Taking an older song and putting a dance beat behind it is nothing new
anymore. I'm not even talking about sampling. I'm talking about a producer
taking a track like Eddy Grant's immortal "Electric Avenue" and not
necessarily updating it but somehow making it different while retaining the
uniqueness of the original. And, of course, there are the fellows who took
Gregorian chant and turned it into a dance hit several years ago. But the
project known titled RED SANDS DREAMING takes the whole concept a few centuries
further. Wait. Make that several millennia.
Those of you out there with long memories and even longer life spans will
remember a project David Bryne and Brian Eno did back in 1980 or so entitled
MY LIFE IN THE BUSH OF GHOSTS, a groundbreaking work that combined what we
would now call dance beats with "found" sounds such as chants, radio
evangelists, and the like. RED SANDS DREAMING is a logical extension of this.

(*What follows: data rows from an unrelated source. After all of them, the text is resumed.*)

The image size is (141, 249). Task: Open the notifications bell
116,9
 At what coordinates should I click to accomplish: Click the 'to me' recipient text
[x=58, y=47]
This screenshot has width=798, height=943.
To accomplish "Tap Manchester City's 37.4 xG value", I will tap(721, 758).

What a group of producers, known in the aggregate as the Global Collective,
has done is take aboriginal chants, songs, shantees, whatever you call it
some of them over 40,000 years old ---we're talking even older than Gloria
Steinem -- and set them to heavy electronic beats, utilizing loops, samples,
the kitchen sink, anything that works in tandem with indiginous instruments.
As the liner notes are oh-so-quick to point out, permission of the musicians
was obtained --- no Pipes of Pan deal here, folks, everyone got paid, and the
Aboriginal musicians had full control over the project. Gee, most of the
white musicians in this country don't get a deal that good. And let me tell
you, no, let me testify to you, this music works. Does it ever.

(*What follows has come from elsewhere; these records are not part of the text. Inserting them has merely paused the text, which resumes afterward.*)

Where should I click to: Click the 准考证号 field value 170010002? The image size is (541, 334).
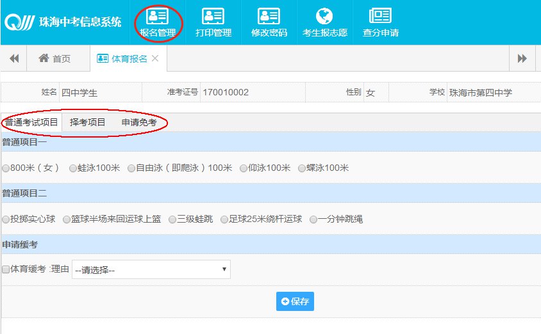225,93
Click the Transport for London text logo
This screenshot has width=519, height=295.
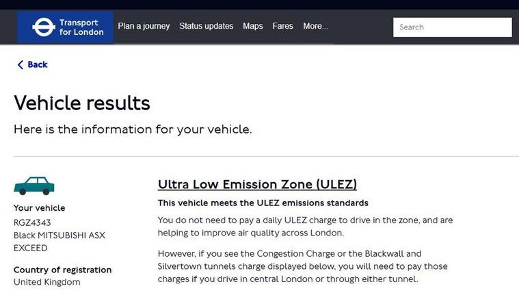click(x=81, y=27)
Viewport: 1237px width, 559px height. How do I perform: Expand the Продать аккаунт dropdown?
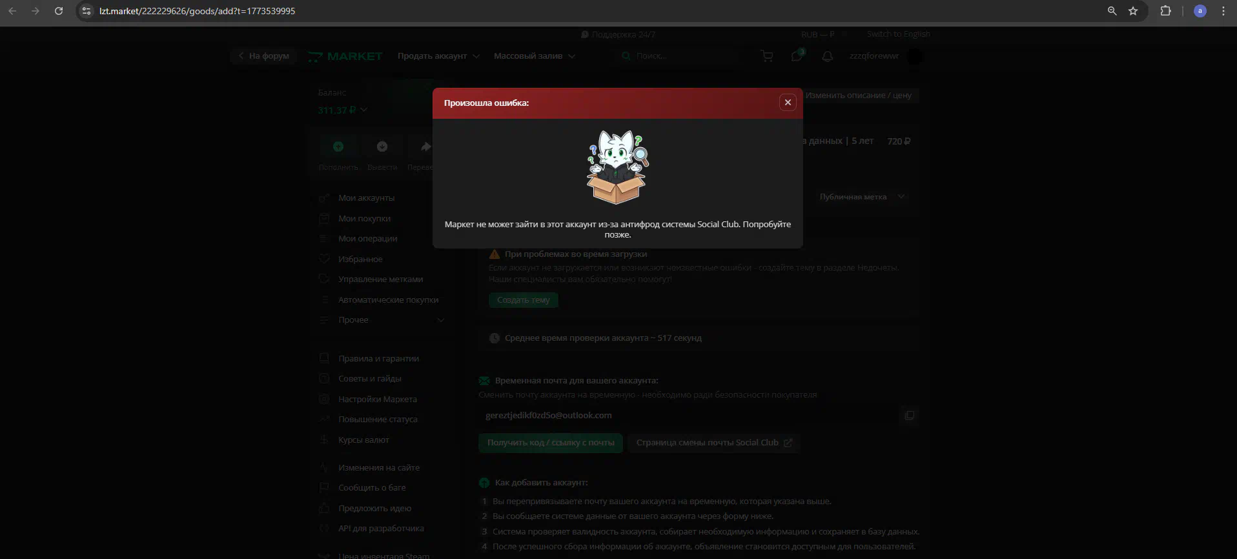click(438, 56)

The reason this project really works is neither of the genres involved here
are compromised at the expense of the other. The dance beats, as one would
expect, are primal and primitive, and the percussive instruments of the
Aboriginals are, well, percussive, as is dance music. While the liner notes
go into detail about what each track is about (I'd hesitate to call it a
translation) you might want to skip those and go straight to the music, at
least the first few times through, and ride the music. It's not hard to
imagine this music in your favorite dance club, not hard at all; yet it is so
alien to the experience of most of us, both in its utilization of the
aboriginal chants and its combination with the familiar dance beats, that it
is almost as if this sound comes from another world. And, in a very real
sense, it does.
I am hoping that RED SANDS DREAMING doesn't get lost in the shuffle of world
music. This is music that is not only original, but also incredibly good.
You'll listen to it 500 times and hear something new the 501st time around.
It'll open up brain tunnels you never knew you had.